PCI graphics cards have a dual personality in that they are
standard PCI devices with BAR addressing, but may also
implicitly decode legacy VGA I/O space
.Pq Ad 0x3c0-3df
and memory space
.Pq 64KB at Ad 0xA0000 .
The default
.Dq io
option should be used for guests that attempt to issue BIOS
calls which result in I/O port queries, and fail to boot if I/O decode is disabled.
.Pp
The
.Dq on
option should be used along with the CSM BIOS capability in UEFI
to boot traditional BIOS guests that require the legacy VGA I/O and
memory regions to be available.
.Pp
The
.Dq off
option should be used for the UEFI guests that assume that
VGA adapter is present if they detect the I/O ports.
An example of such a guest is
.Ox
in UEFI mode.
.Pp
Please refer to the
.Nm
.Fx
wiki page
.Pq Lk https://wiki.freebsd.org/bhyve
for configuration notes of particular guests.
.It wait
Instruct
.Nm
to only boot upon the initiation of a VNC connection, simplifying the installation
of operating systems that require immediate keyboard input.

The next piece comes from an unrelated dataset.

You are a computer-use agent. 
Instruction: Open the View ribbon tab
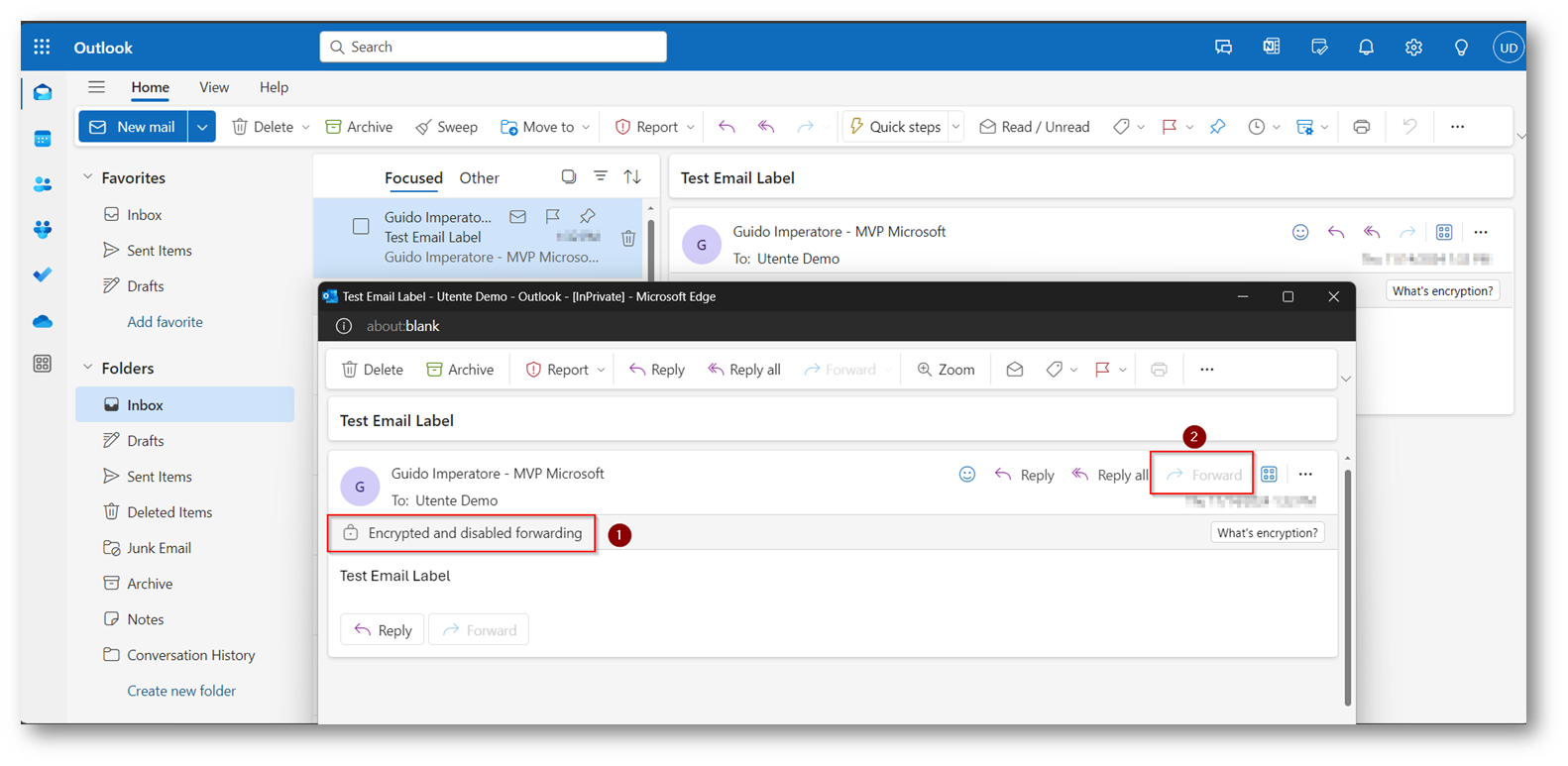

This can be removed for post-installation use.
.It password
This type of authentication is known to be cryptographically weak and is not
intended for use on untrusted networks.
Many implementations will want to use stronger security, such as running
the session over an encrypted channel provided by IPsec or SSH.
.El
.El
.Pp
xHCI USB devices:
.Bl -tag -width 10n
.It Li tablet
A USB tablet device which provides precise cursor synchronization
when using VNC.
.El
.Pp
NVMe devices:
.Bl -tag -width 10n
.It Li devpath
Accepted device paths are:
.Ar /dev/blockdev
or
.Ar /path/to/image
or
.Ar ram=size_in_MiB .
.It Li maxq
Max number of queues.
.It Li qsz
Max elements in each queue.
.It Li ioslots
Max number of concurrent I/O requests.
.It Li sectsz
Sector size (defaults to blockif sector size).
.It Li ser
Serial number with maximum 20 characters.
.El
.El
.It Fl S
Wire guest memory.
.It Fl u
RTC keeps UTC time.
.It Fl U Ar uuid
Set the universally unique identifier
.Pq UUID
in the guest's System Management BIOS System Information structure.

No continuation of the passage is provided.